How would you provide neuraxial anesthesia to control her labor pain?

(A 28 yo, 104 kg, G2P1 female, with premature rupture of membranes at 37 weeks gestation and preeclampsia, is being induced secondary to maternal fever, suspected chorioamnionitis, and fetal tachycardia. She is requesting an epidural for vaginal delivery. Her history includes multiple sclerosis, migraine headaches, asthma, and aortic stenosis with a mean transvalvular gradient of 50 mmHg. She is receiving albuterol for asthma, digoxin for aortic stenosis, methylprednisolone for multiple sclerosis, antibiotics for suspected chorioamnionitis, and 80 mg of enoxaparin BID for deep vein thrombosis that developed during this pregnancy. BP = 146/88 mmHg; Temp = 38.8 C; Platelets = 115,000.)

Answer 11

Given this patient’s maternal fever and suspected chorioamnionitis, severe aortic stenosis, and multiple sclerosis, I would:

1. ensure this patient with possible bacteremia was receiving the appropriate antibiotics to reduce the risk of epidural abscess and meningitis;
2. ensure adequate hydration to maintain adequate preload;
3. utilize epidural anesthesia for pain control (as opposed to a spinal anesthetic), slowly raising the level of blockade to T10 with small doses of local anesthetic without epinephrine, to avoid the rapid drop in SVR and/or tachycardia that is so poorly tolerated by patients with severe aortic stenosis (epinephrine could lead to tachycardia, which can lead to cardiac ischemia in patients with severe aortic stenosis); and
4. administer a low concentration local anesthetic (0.125% or 0.0625% Bupivacaine), recognizing that the use of higher concentration local anesthetics for neuraxial anesthesia may be associated with an increased risk of exacerbating her multiple sclerosis.

Question 12

How does aortic stenosis affect the heart?

Answer 12

Progressive stenosis of the aortic valve leads to –

concentric ventricular hypertrophy

(increased left ventricular wall thickening without ventricular dilation),

which occurs in response to increased intraventricular systolic pressure.
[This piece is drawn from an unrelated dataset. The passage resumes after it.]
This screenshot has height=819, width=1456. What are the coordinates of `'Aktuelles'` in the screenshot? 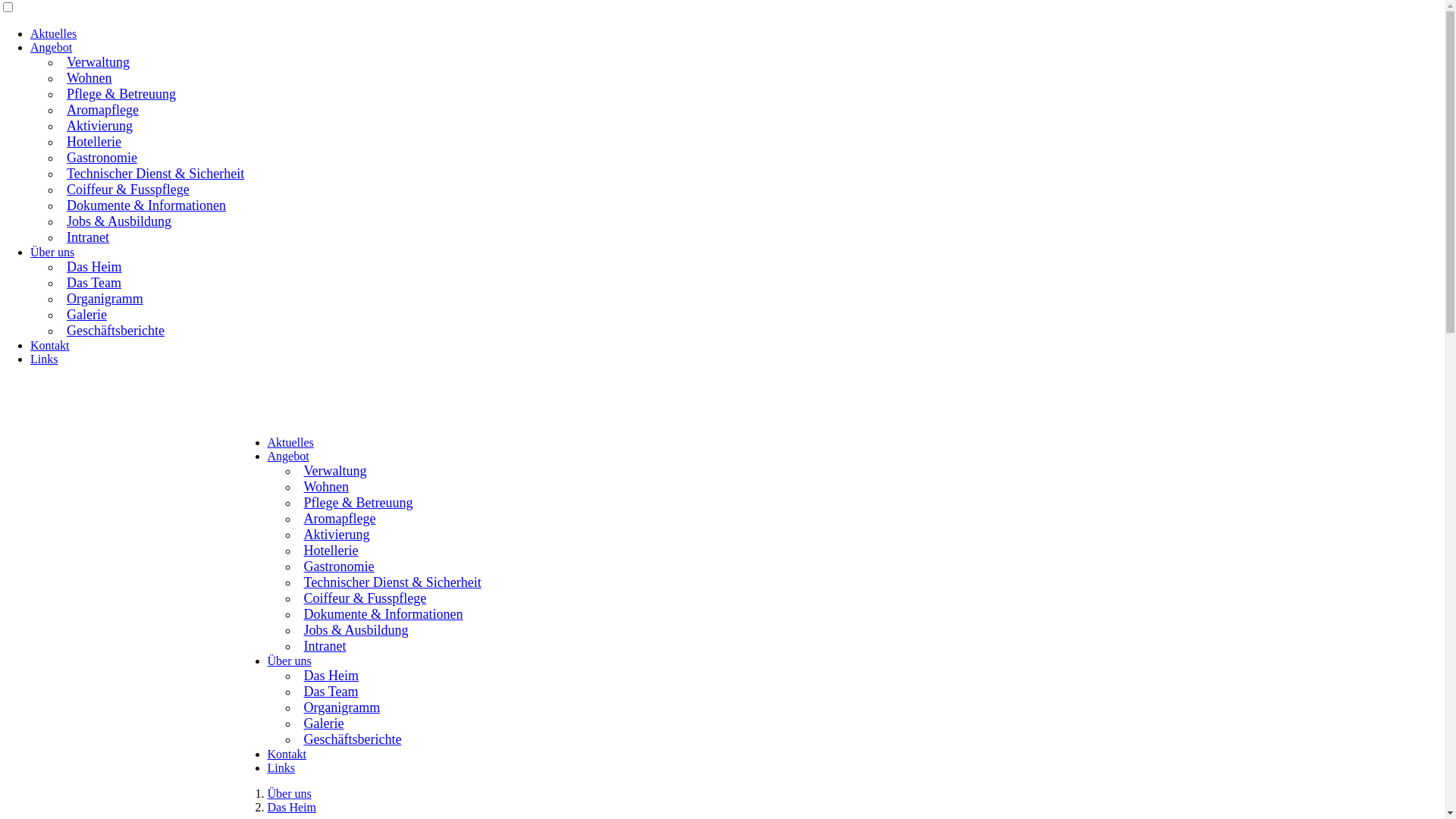 It's located at (290, 442).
Concentric ventricular hypertrophy results in –>

1. diastolic dysfunction (“stiff” ventricle),
2. increased left ventricular end-diastolic pressures (the atrial contribution to end-diastolic volume increases from the normal 20% to 30-40%), and
3. increased myocardial oxygen requirements (placing the patient at increased risk for subendocardial ischemia).

Eventually, eccentric left ventricular hypertrophy may develop, leading to decreased cardiac output.

Clinical Note:

• Concentric Ventricular Hypertrophy:
  
  • Usually results from pressure overload.
  • Sarcomeres are added in parallel (thickening rather than lengthening).
  • Ventricular volume is not increased.
• Eccentric Ventricular Hypertrophy:
  
  • Usually results from volume overload.
  • Sarcomeres are added in series (lengthening rather than thickening).
  • Ventricular volume is increased.